• **TASK PROMPT**
Locate each line in the records containing "click". Copy it.

• **Pixel coordinate grounding data**
=====
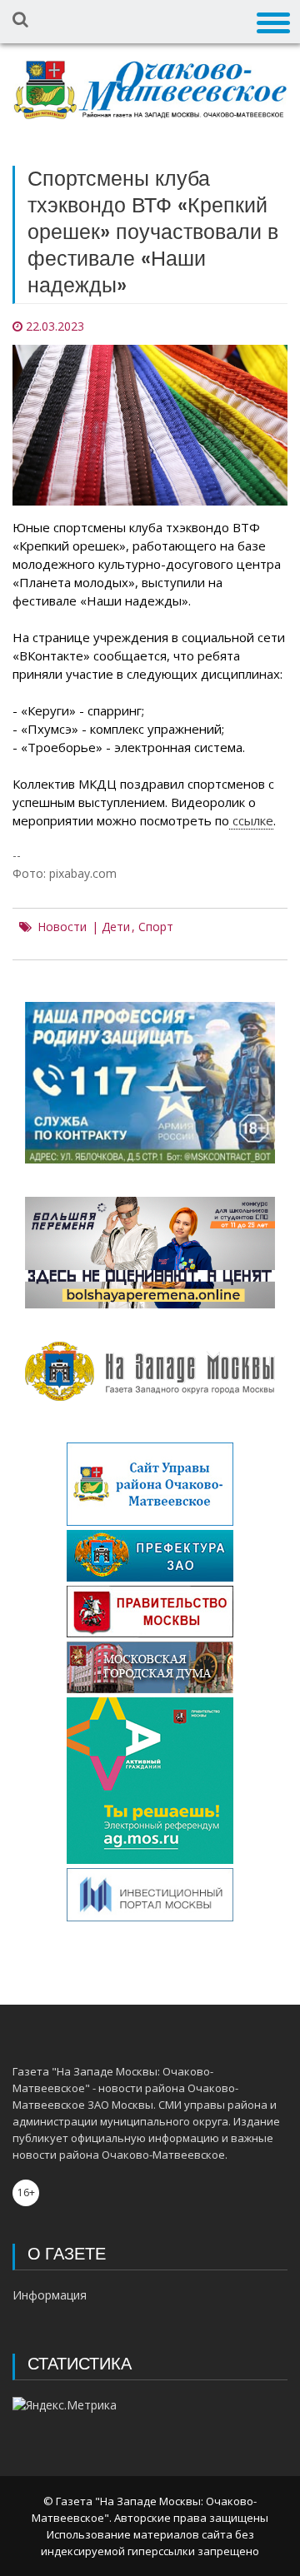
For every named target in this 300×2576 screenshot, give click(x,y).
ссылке (251, 820)
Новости (62, 927)
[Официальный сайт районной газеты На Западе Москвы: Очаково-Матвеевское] (150, 90)
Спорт (155, 927)
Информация (49, 2295)
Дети (116, 927)
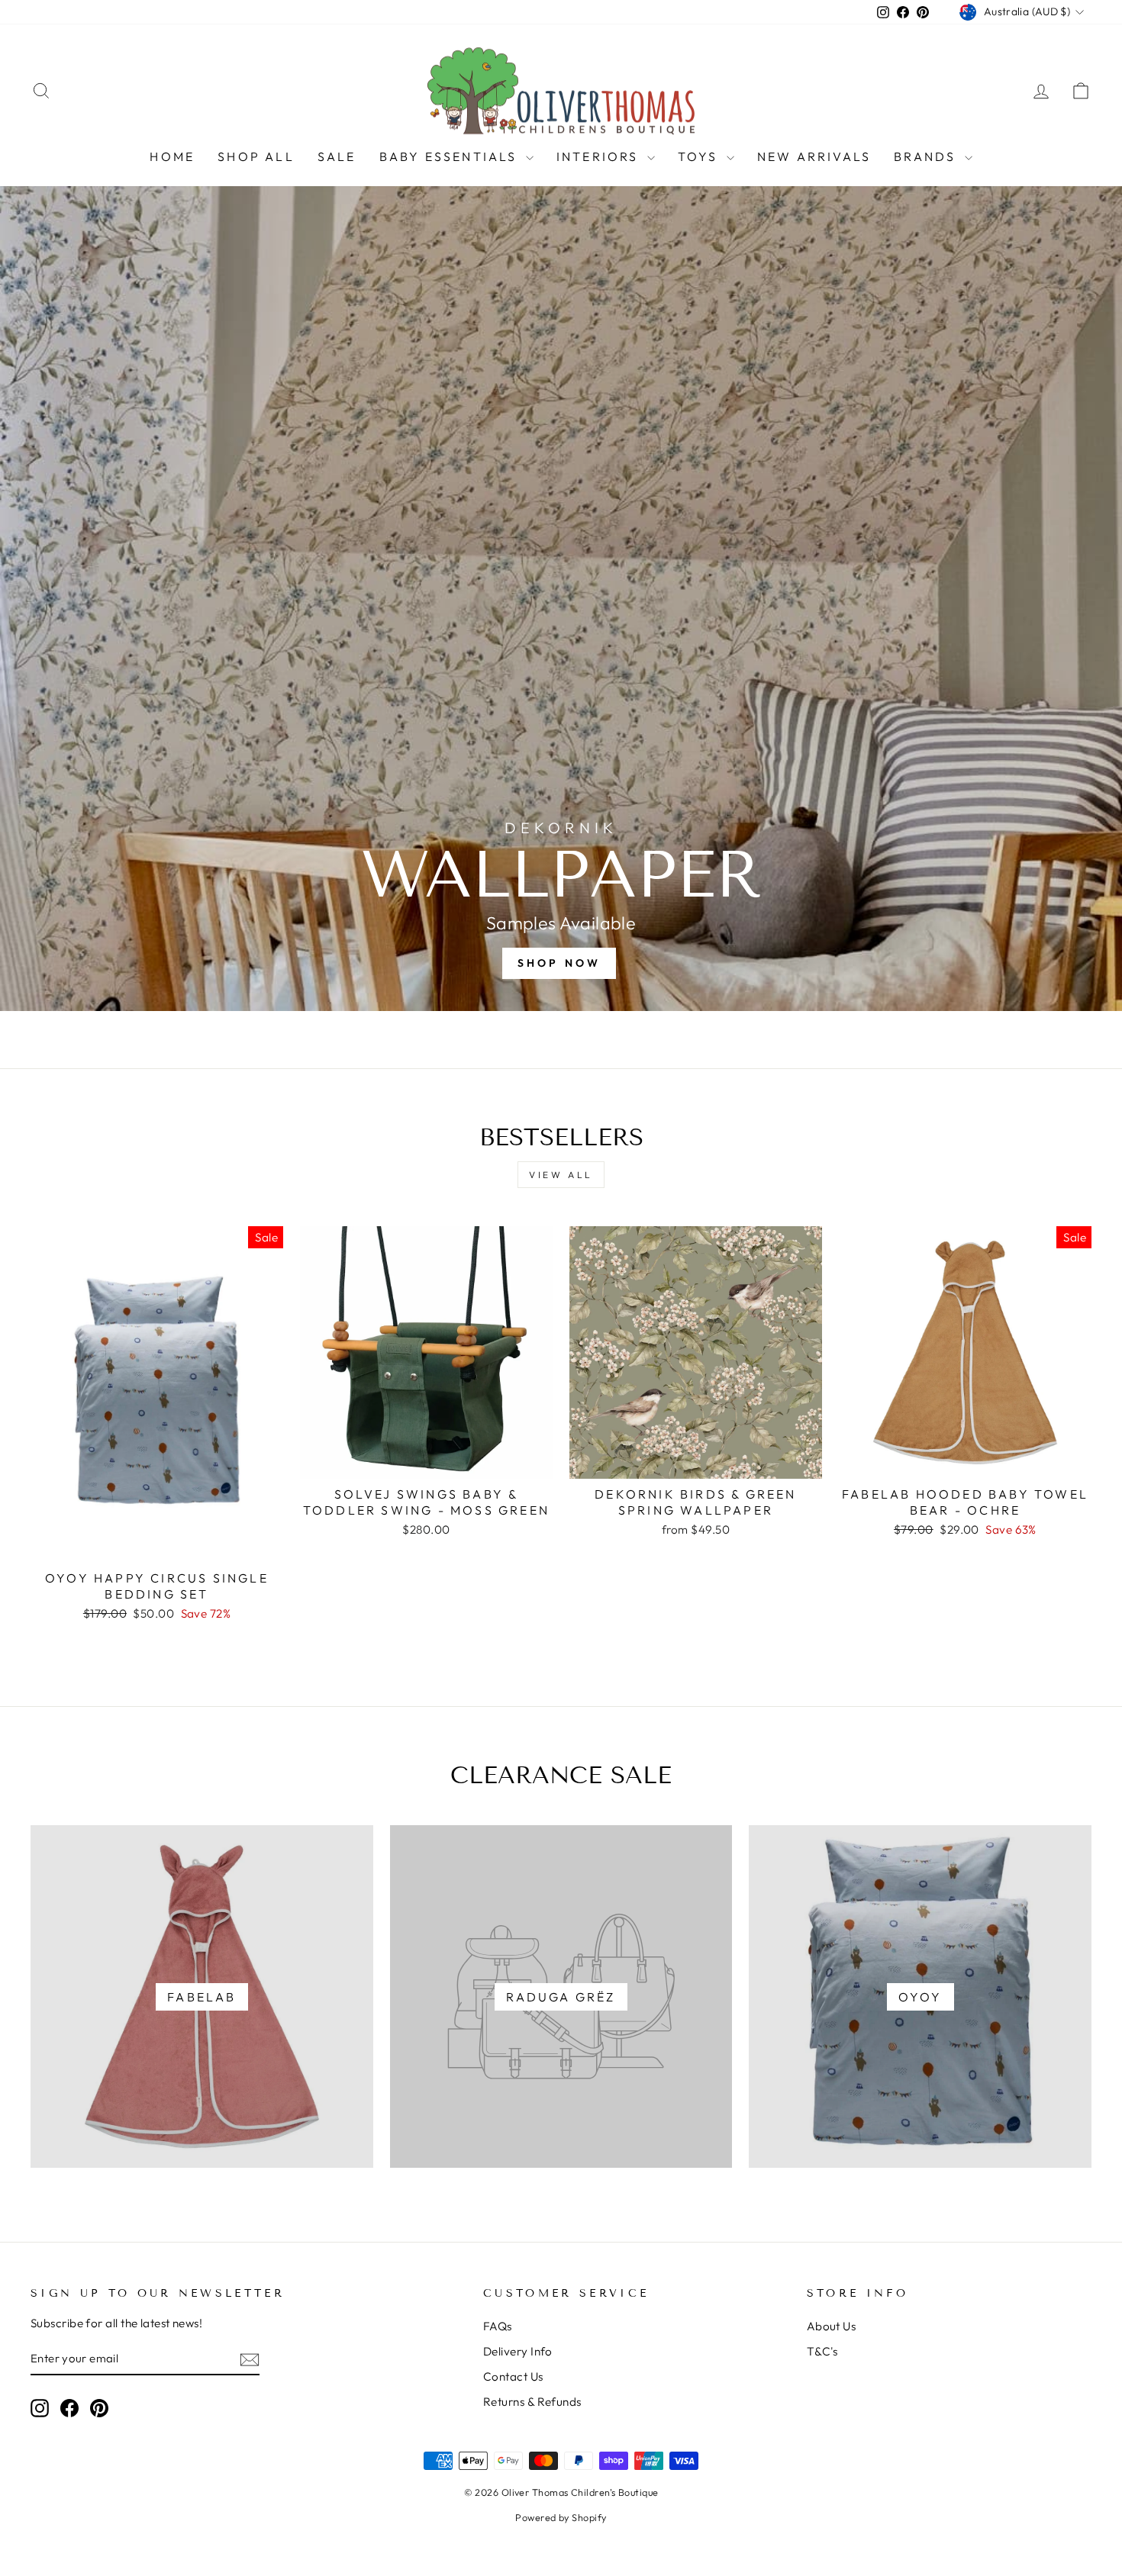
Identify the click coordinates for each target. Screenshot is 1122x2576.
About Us (831, 2326)
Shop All (256, 156)
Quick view (156, 1545)
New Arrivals (814, 156)
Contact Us (513, 2376)
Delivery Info (518, 2351)
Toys (700, 156)
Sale (337, 156)
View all (561, 1174)
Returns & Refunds (532, 2401)
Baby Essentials (450, 156)
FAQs (497, 2326)
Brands (927, 156)
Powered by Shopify (560, 2517)
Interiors (599, 156)
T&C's (822, 2351)
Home (172, 156)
=====
• **ANSWER TO THIS EXERCISE**
For every named target in this 300×2576 screenshot, give click(x,y).
Identify the click coordinates for each target. Screenshot is 1122x2576.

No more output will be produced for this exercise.